LIHUE — A few hours after being posted online Wednesday afternoon, the “Save Coco Palms” petition was pulled without explanation.
The petition asked for support to stop a proposal that would repeal Ordinance 716.
Neither the “Hawaii-based group of investors … willing to restore the property” nor the Save Coco Palms Committee returned a request for comments by press time Thursday.
Passed in 1997, Ordinance 716 allows restoration of a nonconforming building or structure to its condition prior to Hurricane Iniki making landfall on Kauai Sept. 11, 1992.
The law is crucial to blowing life into the iconic Wailua Beach resort, which has been closed for the last 21 years.
“If this ordinance is repealed, the planning and building process will be so difficult that it will make it economically unfeasible to rebuild the property,” the petition stated. “It will be the swan song for the resort we all love.”
The ordinance is the only remaining law from a set of measures passed in the aftermath of Iniki, which caused widespread destruction on Kauai.
The intent of the Iniki ordinances was to encourage and fast-track rebuilding on the island.
Mayor Bernard Carvalho Jr., who has pushed for the repeal of Ordinance 716, did not play a role in the petition being pulled from the Web, according to his staff.
“The mayor was not aware of the online petition until he read about it in the paper this morning,” county spokeswoman Beth Tokioka said Thursday.
Within a couple hours of being launched Wednesday, there were nearly 100 signatures and many written accounts from local residents and visitors.
On Thursday, The Garden Island received a handful of emails asking how to access and sign the petition, no longer online.
“The Coco Palms was the most special place we have ever been in all of our travels,” wrote Claudia Myers, of Lake in the Hills, Ill. She and her husband, Rick George Myers, got married on the property on Sept. 2, 1980, while Larry Rivera and his wife sang to them.
“Nothing compares — of course Grace Guslander cannot be replaced but you still have Larry and others who remember the magic that took place at the Coco Palms,” she said.
Myers and many others who signed the petition want to see the place rebuilt the way it was.
“It can be done, where is the love?” she said.
Tokioka said Carvalho has been made aware by the property owners of their intent to potentially rebuild the property.
“They are certainly within their legal rights to do that and he has no position on that at this time,” she said.
But the mayor has made clear his position on a potential repeal of Ordinance 716.
Tokioka said Carvalho was “pleased” the Planning Commission voted Tuesday to transmit the proposed repeal of the Iniki ordinance to the Kauai County Council.
Prior to the commission’s unanimous decision, Carvalho sent Commission Chair Wayne Katayma a letter, in which he states, “Your assistance in the timely passage of this bill would be greatly appreciated.”
Tokioka said the administration expects the planning director will now transmit the proposal to the council.
Bills introduced by the council are either by the initiative of council members or by request.
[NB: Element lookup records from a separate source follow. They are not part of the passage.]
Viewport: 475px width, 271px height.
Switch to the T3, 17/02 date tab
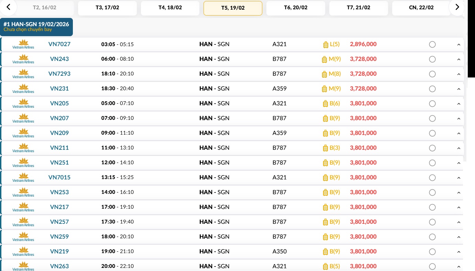click(107, 8)
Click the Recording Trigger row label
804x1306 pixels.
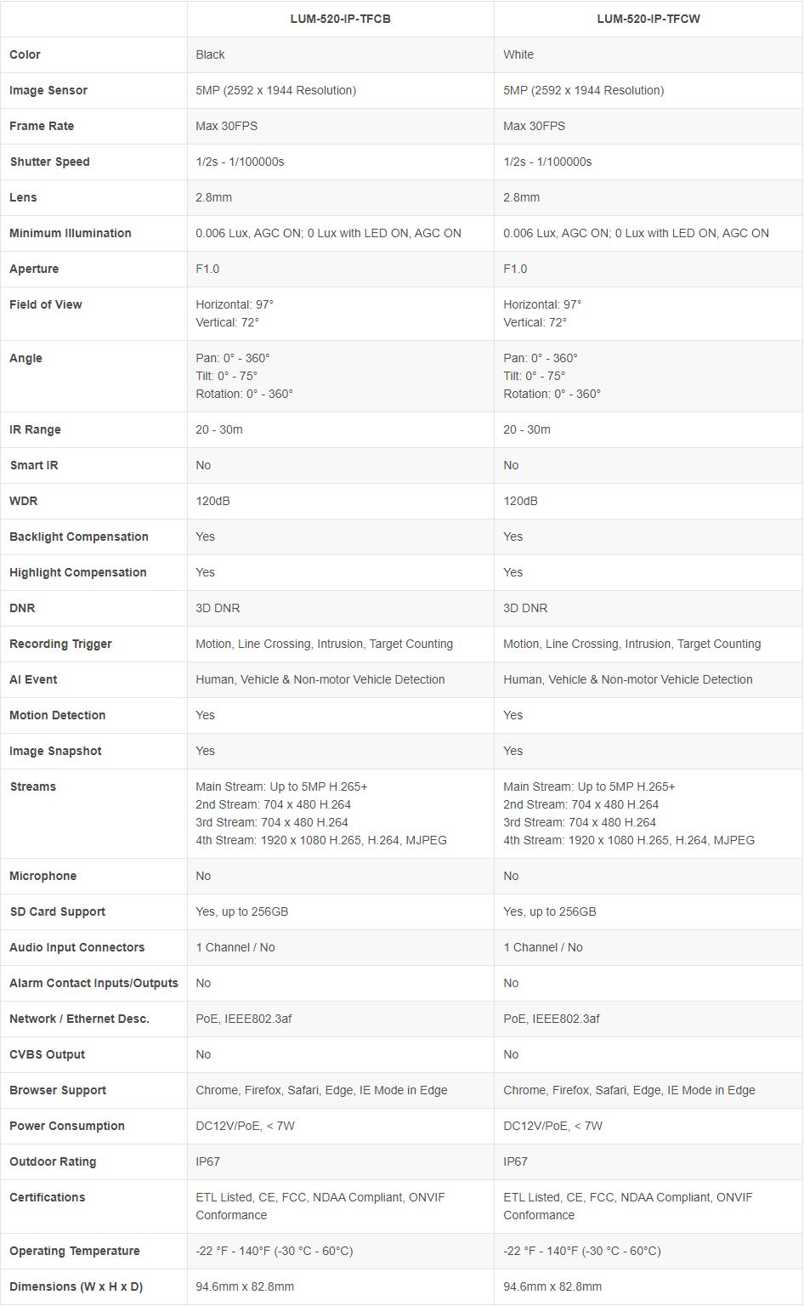(x=60, y=644)
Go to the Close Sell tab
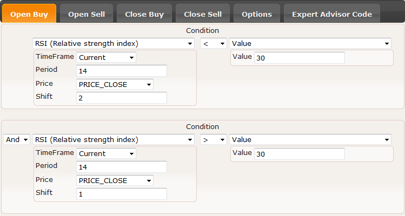This screenshot has width=405, height=216. click(203, 14)
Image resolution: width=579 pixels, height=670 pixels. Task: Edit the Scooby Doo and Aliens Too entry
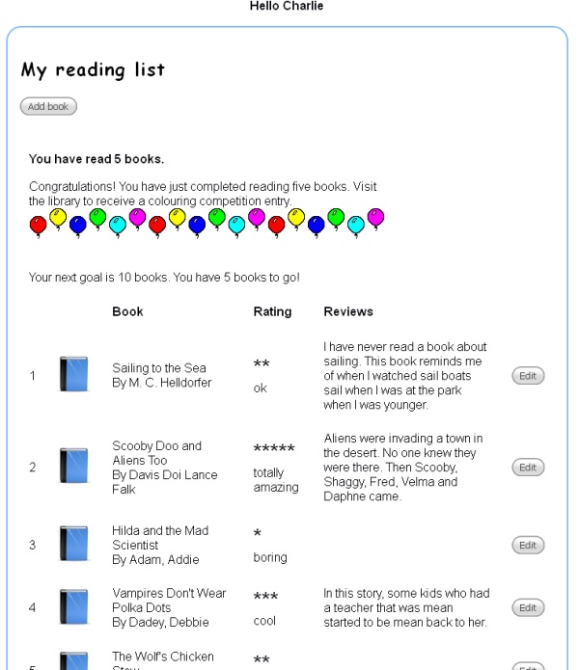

All bills must pass first reading, then go to public hearing and through an appropriate committee before going back to the full council for second and final reading.
The mayor can choose to sign or veto a bill, or let it become law without his signature.
A mayoral veto can be overruled by five council votes, but Carvalho has never vetoed a council bill since taking office in December 2008.
“The highest priority for the mayor at this time is to see some movement on the property toward cleaning it and progressing toward some type of meaningful re-use,” Tokioka said. “He would hope that, whatever happens on the property, the historical and cultural significance of the area will be preserved.”